Frankusstein (originele titel: "Frankissstein: a love story") is geen gemakkelijk boek. Er zitten veel verwijzingen in naar wetenschap, technologie, kunst, literatuur, films enz. Laat een gebrek aan voorkennis over termen zoals Cryonisme, Luddisme of Transhumanisme u echter niet tegenhouden om deze uitdagende ideeënroman te lezen.

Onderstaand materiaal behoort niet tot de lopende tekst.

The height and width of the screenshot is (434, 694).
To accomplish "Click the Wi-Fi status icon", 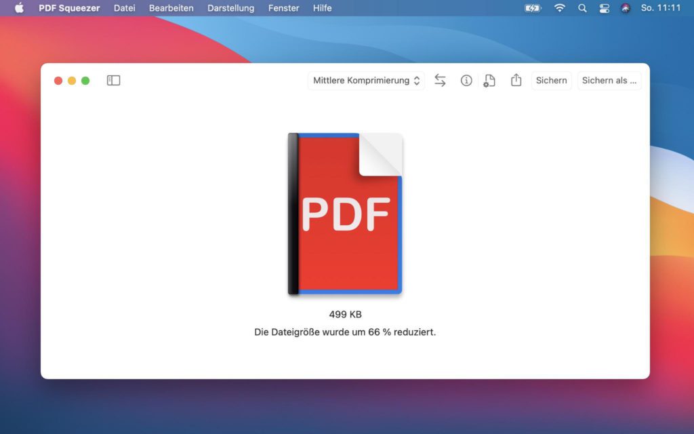I will (x=559, y=8).
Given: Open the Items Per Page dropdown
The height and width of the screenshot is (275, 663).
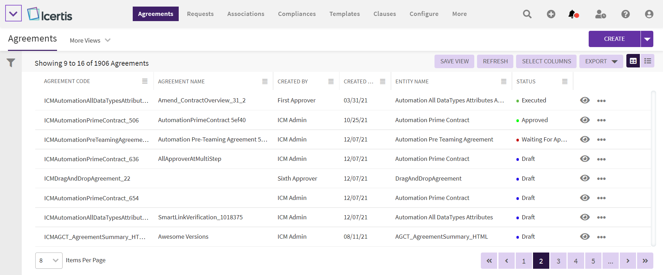Looking at the screenshot, I should 49,260.

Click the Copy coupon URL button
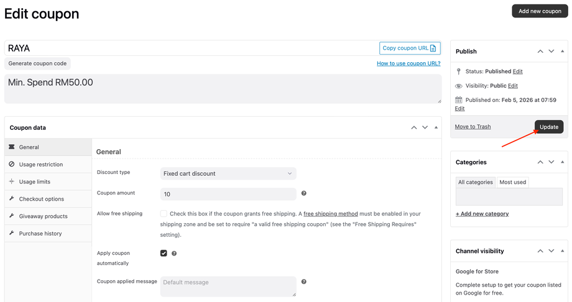(x=410, y=48)
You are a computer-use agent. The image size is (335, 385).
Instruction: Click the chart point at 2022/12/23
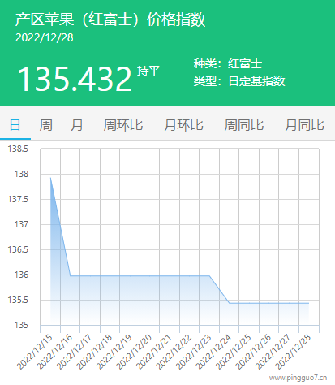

Jeanette Winterson is ervan overtuigd dat we aan de vooravond staan van revolutionaire ontwikkelingen, die bepalend zijn voor de toekomst van de menselijke soort. Ze vertrekt hierbij vanuit de klassieke gothic novel Frankenstein van Mary Shelley (verschenen in 1818). Mary Shelley verblijft in 1816 aan het meer van Genève, samen met haar partner Percy Bysshe Shelley, haar stiefzus Claire Clairmont, Lord Byron en zijn lijfarts John William Polidori. Ze voeren er filosofische gesprekken over de toekomst van de mens, dood en het (eeuwige) leven, ondoden (vampieren), de tweespalt tussen lichaam en geest, de menselijke ziel, de positie van de vrouw en de industriële revolutie die op dat moment volop aan de gang is. Lord Byron daagt het gezelschap uit om elk een roman te schrijven. We zijn getuige van de (weliswaar gefictionaliseerde) ontstaansgeschiedenis van Frankenstein, waarin een zekere Victor Frankenstein erin slaagt om uit dode materie een levend wezen te scheppen. Hij krijgt snel spijt als hij merkt dat zijn "monsterlijke" creatie geen ziel heeft. Het wezen voelt wel lichamelijke behoefte aan tederheid, maar roept bij iedereen weerzin op en wreekt zich uiteindelijk door zijn schepper te doden.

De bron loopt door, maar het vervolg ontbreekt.